Marred - Sue Coletta

I’m reviewing this book as part of Rosie’s Book Review Team and was provided with a copy of the book that I freely chose to review.

I read and reviewed Sue Coletta’s Wings of Mayhem, book one in The Mayhem Series (check the review here), and was impressed and intrigued. Now, on the occasion of the launch of the second book in the Grafton County Series, Cleaved (yes, I’m reading and reviewing that too, try and stop me!) I managed to catch up with the author’s first book in that series, that chronicles the lives of Sage and Niko Quintano, a couple who now live in Grafton County, New Hampshire, where they took refuge after something horrific happened to Sage. Niko is the new sheriff and Sage is a successful author of crime novels, although, unfortunately, she ends up playing the part of the victim in real life more than once.

Sage and Niko are trying to recover from their personal tragedy, as Sage lost a baby she was carrying when she was assaulted but they are both keeping things from each other, in an attempt at protecting the other. During the book, they’ll realise they are stronger together and the best way to beat evil is to be honest with each other and to share the truth, however hard it might be to hear.

The novel has strong elements of the police procedural genre. Niko is an accomplished detective, although sometimes hindered by his personal feelings and his inability to see and accept the unacceptable, and as there are not as many crime fighting means in a small town, he gets to share his expertise (his training one of the deputies gives the reader the perfect opportunity to eavesdrop and learn, although it might be a bit too much detail for those with no appetite for the grosser things in the art of detecting) on issues such as blood spatter and how to process a crime scene. Frankie, his fiery and fashion conscious deputy, is a fabulous character who takes no prisoners and tolerates no fools. Sadly, that means she has little opportunity for career advancement, as tact is not her strong suit, but through the novel, we get to understand her better, see her softer side, and she’s great at one-liners and gritty and witty repartees. Although Niko might complain about Frankie’s evident disdain for authority, he enjoys the banter and their relationship is one of the fun and lighter elements in the novel. The crimes are gruesome, bizarre and puzzling, as it appears the killer is trying to send a message but nobody knows what it is or who the intended recipient might be. There are red herrings and confusion, as it becomes clear that these crimes relate to what happened to Sage years back, in Boston, but we don’t know how or why. Lies and withholding of information don’t help and Sage does a fair deal of amateur investigating too.

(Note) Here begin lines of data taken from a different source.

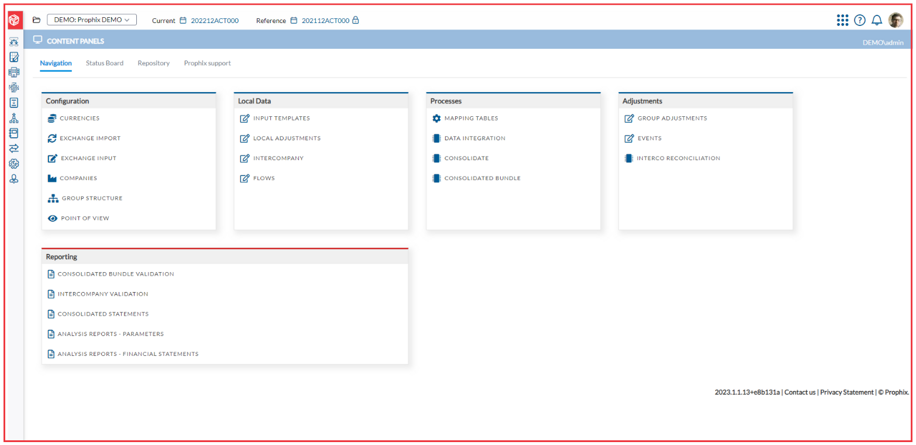Viewport: 916px width, 445px height.
Task: Open Point of View in Configuration
Action: 85,218
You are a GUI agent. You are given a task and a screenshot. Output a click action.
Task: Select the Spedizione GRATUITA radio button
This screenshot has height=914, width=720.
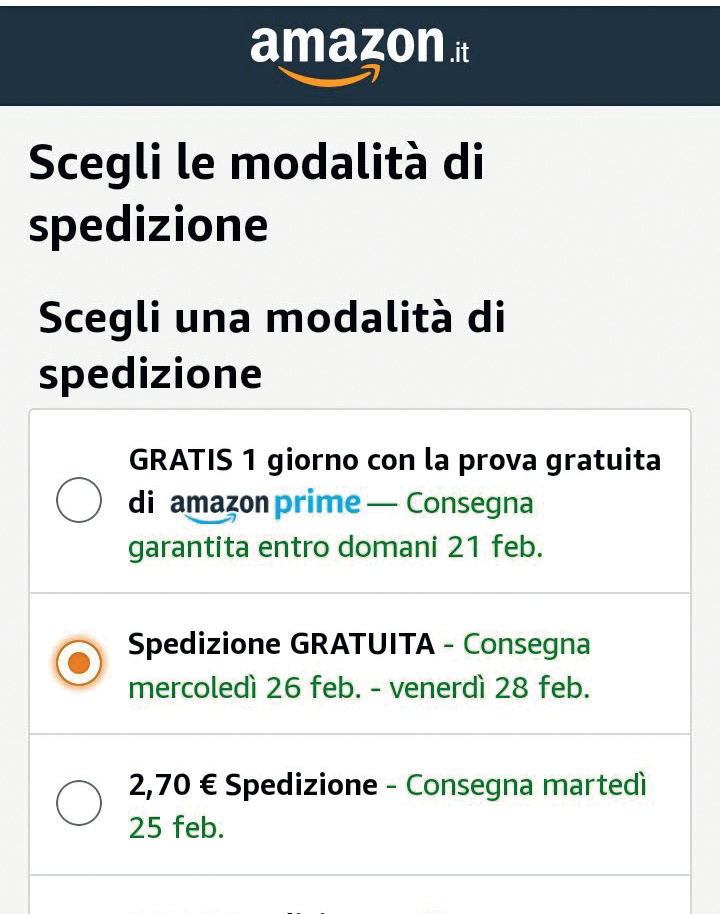pos(79,663)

Apart from the police procedural aspect, there are also other elements that give the novel a distinct flavour. The strong relationship between the couple and their shared (at least in part) trauma plays a big part in the action and also in the reactions and behaviours of the characters, that at times might stretch reader’s suspension of disbelief but would fit in with somebody trying to survive to a horrible ordeal. This is not the typical novel about the lone detective, who lives only for his work and solving cases but is totally unable to have a meaningful relationship. Thanks to Sage’s memories we share some of the couple’s high and low points. Pet names, real pets and home life (including thoughts about the laundry) ground the characters and their relationship making them more relatable and real, rather than just case-solving automatons. Sage’s otherworldly encounters (she consults a spiritual guide and has a very special experience during the investigation, but I won’t spoil the story) are also outside the norm for a book otherwise very realistic and detailed.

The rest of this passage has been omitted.